El pelirrojo corrió al cuartelillo, mientras Pete cruzaba la calle en dirección a Joey y el otro. «¿Le habría reconocido el hombre?», se preguntó Pete. Entonces, el hombre miró en dirección a Pete, pero continuó hablando.
Pete se acercó a Joey y cuchicheó:
—No le digas nada. Yo creo que es…
El camorrista se volvió en redondo y en voz alta dijo:
—¡Métete en tus asuntos! ¡Me importa un pito vuestro estúpido Club de Detectives!

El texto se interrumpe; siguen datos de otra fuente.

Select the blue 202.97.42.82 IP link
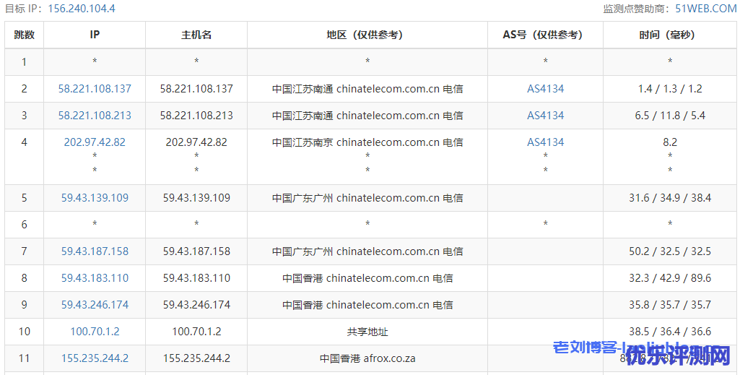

Al oír aquello, el hombre dio un paso atrás. En seguida giró en redondo y echó a correr calle adelante, de prisa, muy de prisa.
Pete echó a correr tras el hombre, pero Joey le cerró el paso. En ese momento, Pete vio a su hermano y al oficial Cal que llegaban desde el final de la manzana.
—¡Es aquel hombre! ¡Alcáncele, Cal! —gritó Pete.
Cuando el desconocido vio al policía, giró de nuevo sobre sus talones y corrió en dirección a los dos muchachos.
—¡Déjame! —gritó Pete, intentando apartar a Joey—. ¿Es que no te das cuenta de que ese hombre es un maleante?
El fugitivo estaba ya junto a ellos. Con un empellón, Pete apartó a Joey. Se volvió y se abalanzó hacia el hombre. Su hombro golpeó al desconocido en las rodillas. Con un grito, el hombre cayó sobre el bordillo.